Más de 300 jóvenes participaron en Ezeiza del Encuentro Latinoamericano de Coros LATE 2026, una propuesta que reunió a agrupaciones corales de distintos puntos de la Argentina y de países de América Latina para compartir experiencias, repertorios y actividades en torno a la música.
El encuentro, organizado por el programa Coros y Orquestas Bonaerenses, se desarrolló durante varios días e incluyó ensayos, talleres, actividades artísticas y espacios de convivencia. La propuesta tuvo como eje la conformación de una gran masa coral, con un repertorio que combinó música académica y popular latinoamericana.
Entre las delegaciones internacionales participaron jóvenes de Brasil, Chile, Ecuador, El Salvador, Paraguay, Perú y Uruguay, además de las agrupaciones bonaerenses que formaron parte de esta primera edición del LATE dedicada exclusivamente a los coros juveniles.
El cierre del encuentro se realizó el domingo 13 de septiembre en el teatro municipal del Centro Cultural Amigo Néstor, donde las distintas formaciones se reunieron sobre un mismo escenario para presentar el repertorio trabajado durante las jornadas anteriores. La actividad fue con entrada libre y gratuita.
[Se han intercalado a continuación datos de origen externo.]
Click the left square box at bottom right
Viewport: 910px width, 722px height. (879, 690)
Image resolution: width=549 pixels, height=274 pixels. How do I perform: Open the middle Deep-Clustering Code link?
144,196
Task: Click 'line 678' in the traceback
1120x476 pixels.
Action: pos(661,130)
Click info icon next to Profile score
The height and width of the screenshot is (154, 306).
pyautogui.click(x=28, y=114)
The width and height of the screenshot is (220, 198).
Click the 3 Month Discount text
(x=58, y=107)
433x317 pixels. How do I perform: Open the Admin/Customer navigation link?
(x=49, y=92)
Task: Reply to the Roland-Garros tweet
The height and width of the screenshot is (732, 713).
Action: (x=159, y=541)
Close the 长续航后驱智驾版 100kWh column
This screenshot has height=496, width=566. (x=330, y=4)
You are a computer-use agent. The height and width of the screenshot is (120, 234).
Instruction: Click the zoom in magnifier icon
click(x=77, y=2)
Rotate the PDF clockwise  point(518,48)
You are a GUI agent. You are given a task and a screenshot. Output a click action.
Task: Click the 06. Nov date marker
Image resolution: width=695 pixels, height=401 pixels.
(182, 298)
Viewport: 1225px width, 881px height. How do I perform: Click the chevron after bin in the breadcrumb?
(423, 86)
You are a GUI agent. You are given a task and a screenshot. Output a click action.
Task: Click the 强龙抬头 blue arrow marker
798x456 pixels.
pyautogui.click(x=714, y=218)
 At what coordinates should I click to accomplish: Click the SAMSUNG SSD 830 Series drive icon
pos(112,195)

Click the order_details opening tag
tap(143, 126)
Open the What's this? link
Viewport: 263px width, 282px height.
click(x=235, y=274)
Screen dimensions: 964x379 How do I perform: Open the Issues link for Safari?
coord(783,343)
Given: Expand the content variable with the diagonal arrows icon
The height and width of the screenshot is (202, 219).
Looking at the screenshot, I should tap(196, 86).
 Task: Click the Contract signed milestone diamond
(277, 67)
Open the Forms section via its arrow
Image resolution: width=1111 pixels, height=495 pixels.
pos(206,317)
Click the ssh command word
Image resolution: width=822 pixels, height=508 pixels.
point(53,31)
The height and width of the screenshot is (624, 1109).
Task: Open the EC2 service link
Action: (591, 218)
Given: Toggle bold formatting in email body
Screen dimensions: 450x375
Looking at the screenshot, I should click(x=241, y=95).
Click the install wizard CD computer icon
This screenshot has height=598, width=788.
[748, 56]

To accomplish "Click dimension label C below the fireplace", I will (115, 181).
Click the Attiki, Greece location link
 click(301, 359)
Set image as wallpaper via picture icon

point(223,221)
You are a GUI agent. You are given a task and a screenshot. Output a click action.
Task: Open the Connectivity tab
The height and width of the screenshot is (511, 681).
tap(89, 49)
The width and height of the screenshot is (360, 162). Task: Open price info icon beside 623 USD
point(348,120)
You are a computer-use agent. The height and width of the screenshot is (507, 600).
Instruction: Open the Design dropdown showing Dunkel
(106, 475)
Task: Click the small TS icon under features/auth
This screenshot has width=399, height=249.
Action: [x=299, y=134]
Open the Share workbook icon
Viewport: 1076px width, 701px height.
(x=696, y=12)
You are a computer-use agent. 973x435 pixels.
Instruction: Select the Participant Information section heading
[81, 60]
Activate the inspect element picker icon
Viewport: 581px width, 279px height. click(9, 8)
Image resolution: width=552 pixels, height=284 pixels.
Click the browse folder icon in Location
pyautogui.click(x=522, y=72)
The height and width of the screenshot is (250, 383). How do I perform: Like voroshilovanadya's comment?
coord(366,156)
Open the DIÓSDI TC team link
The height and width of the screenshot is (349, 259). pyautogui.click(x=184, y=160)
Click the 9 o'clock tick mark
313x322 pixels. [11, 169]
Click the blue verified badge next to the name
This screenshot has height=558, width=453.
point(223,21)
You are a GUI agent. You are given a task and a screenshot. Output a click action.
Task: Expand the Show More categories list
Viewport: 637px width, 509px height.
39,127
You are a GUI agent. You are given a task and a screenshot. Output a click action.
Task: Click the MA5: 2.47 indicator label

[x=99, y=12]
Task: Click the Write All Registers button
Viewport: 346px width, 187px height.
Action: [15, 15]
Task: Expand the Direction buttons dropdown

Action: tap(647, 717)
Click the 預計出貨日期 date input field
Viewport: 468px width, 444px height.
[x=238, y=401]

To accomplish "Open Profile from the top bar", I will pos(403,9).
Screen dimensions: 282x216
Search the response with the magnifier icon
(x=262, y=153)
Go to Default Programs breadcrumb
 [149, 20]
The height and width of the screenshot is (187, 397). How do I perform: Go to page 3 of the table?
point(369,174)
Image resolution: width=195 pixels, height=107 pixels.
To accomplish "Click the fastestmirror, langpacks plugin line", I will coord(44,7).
La experiencia buscó trascender lo estrictamente musical y generar un espacio de intercambio entre jóvenes de diferentes lugares de la región. La música funcionó así como un punto de encuentro para compartir culturas, experiencias y formas de expresión.
El LATE 2026 constituyó, además, una nueva edición de una iniciativa que el programa bonaerense viene desarrollando desde hace varios años. En 2023 y 2025 se habían realizado encuentros latinoamericanos de orquestas juveniles, que reunieron a cientos de jóvenes en la ciudad de La Plata.
En ese marco, la secretaria de Cultura de Ezeiza, Dulce Granados, destacó la importancia de impulsar actividades que permitan ampliar los vínculos culturales más allá del ámbito local y sostuvo que estos encuentros representan una oportunidad para conocer nuevas experiencias y enriquecerse colectivamente a través del arte. El encuentro volvió a poner en escena una idea central del programa: la música como herramienta de inclusión, participación y construcción de comunidad, y como un lenguaje capaz de reunir a jóvenes de distintos lugares de América Latina alrededor de una experiencia compartida.